**Exercise details**
Check each line of the listing for the string "screenshot". Copy those where it appears.
*** Records supplied
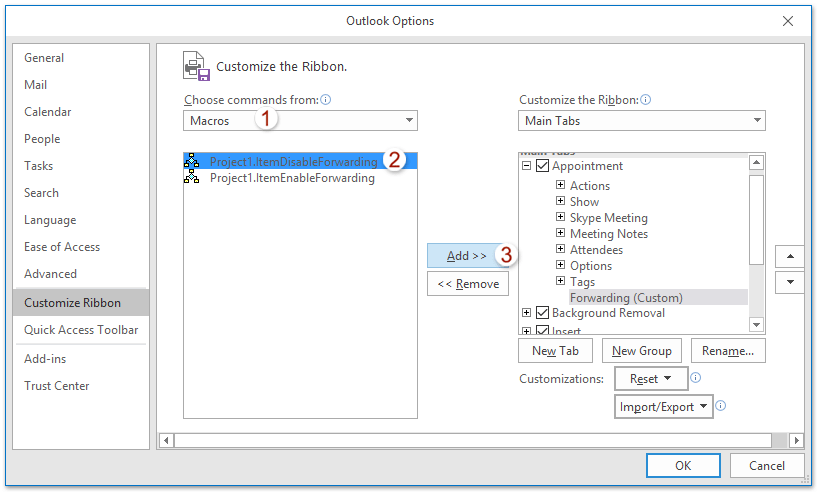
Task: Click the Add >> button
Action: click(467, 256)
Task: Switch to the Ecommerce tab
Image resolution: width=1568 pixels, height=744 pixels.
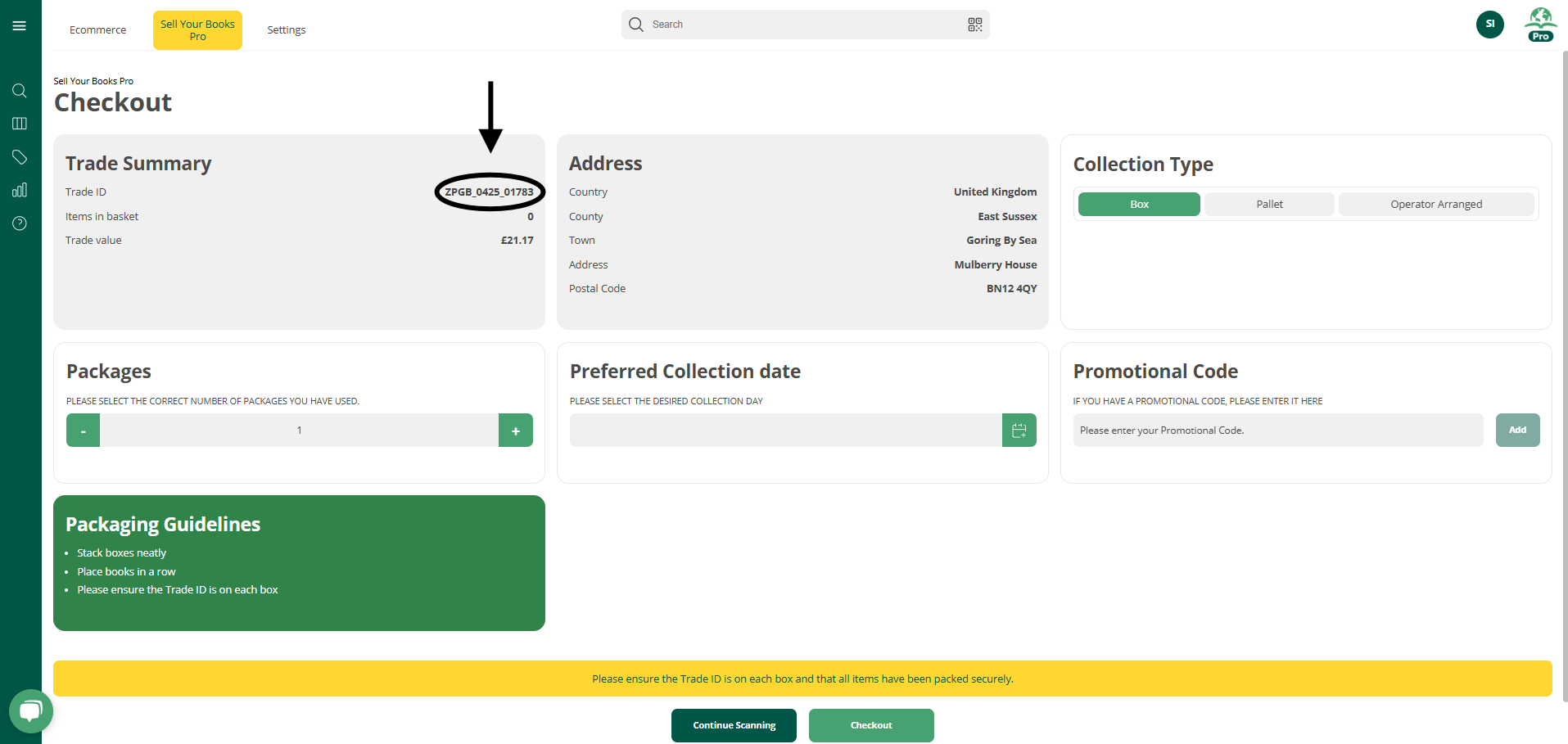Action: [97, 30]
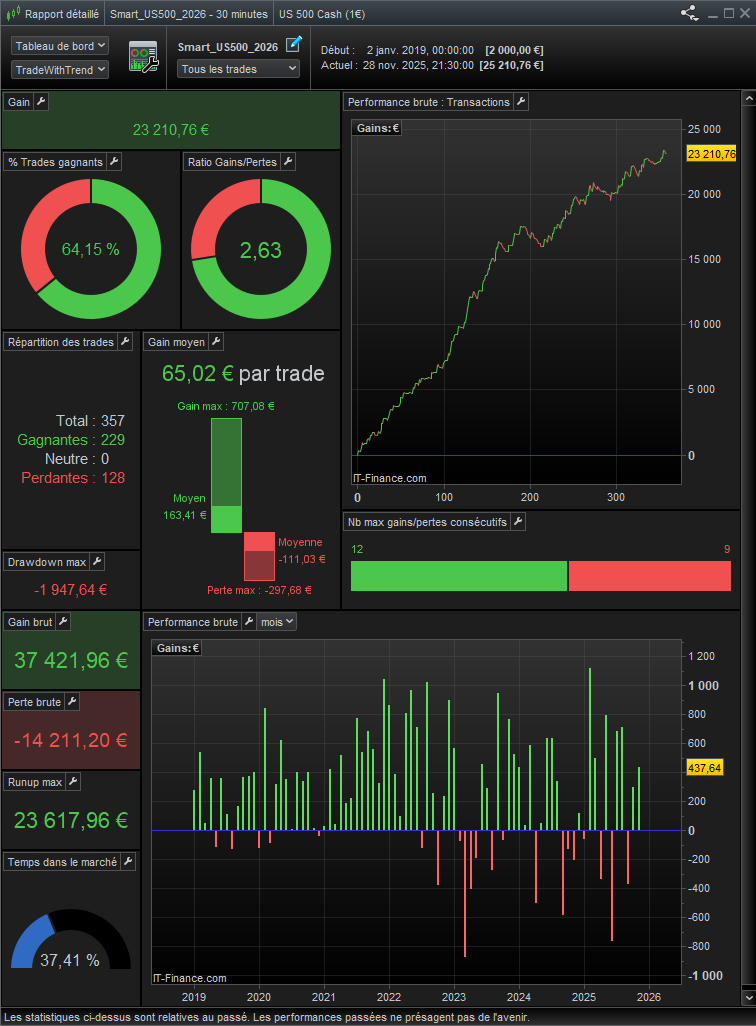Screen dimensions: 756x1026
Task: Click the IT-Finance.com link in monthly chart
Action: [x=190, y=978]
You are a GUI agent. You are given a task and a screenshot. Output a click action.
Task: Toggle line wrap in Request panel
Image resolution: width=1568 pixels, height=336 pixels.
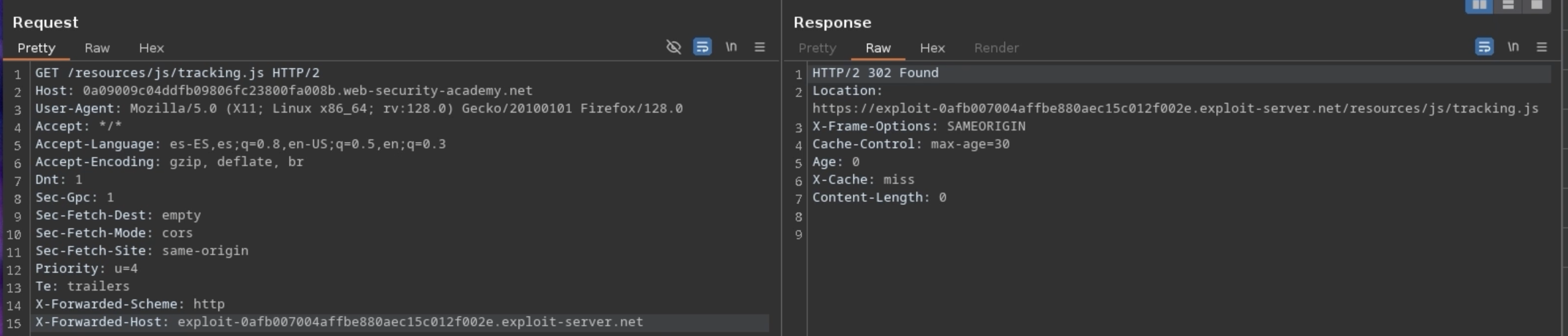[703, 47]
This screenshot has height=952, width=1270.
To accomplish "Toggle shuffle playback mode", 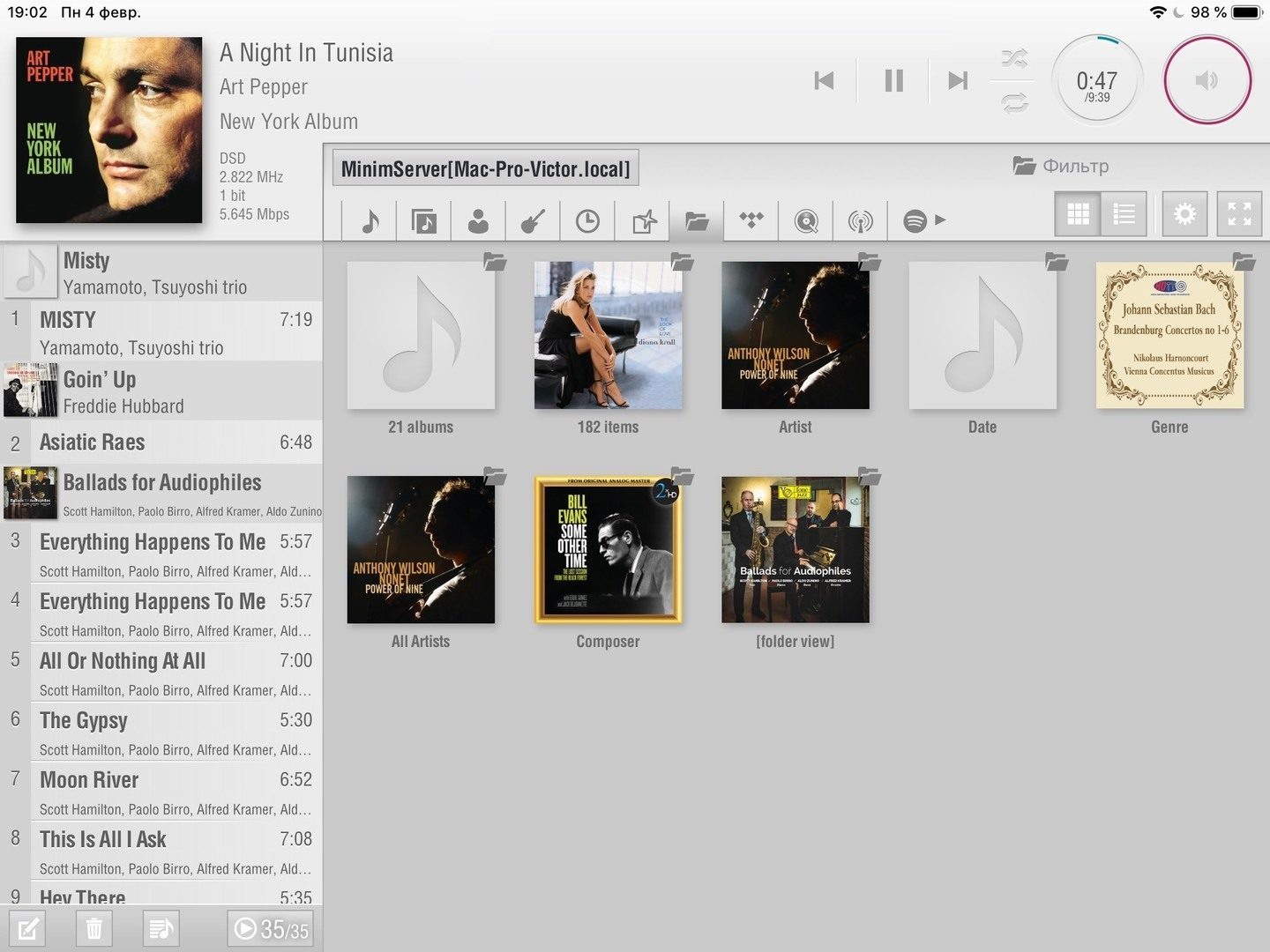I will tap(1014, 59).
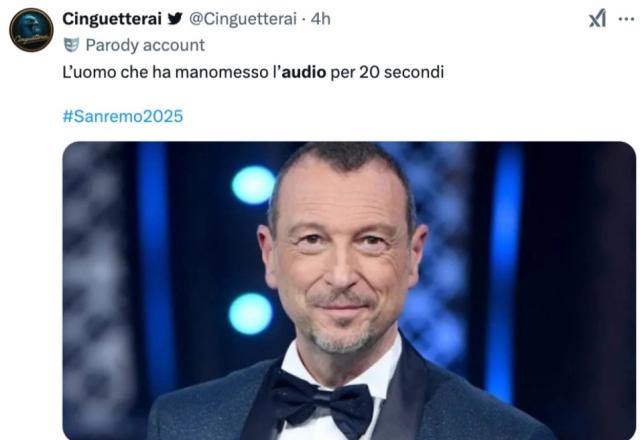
******
**Reply**
You are a GUI agent. You are given a task and a screenshot. Output a click action.
This screenshot has height=952, width=1270.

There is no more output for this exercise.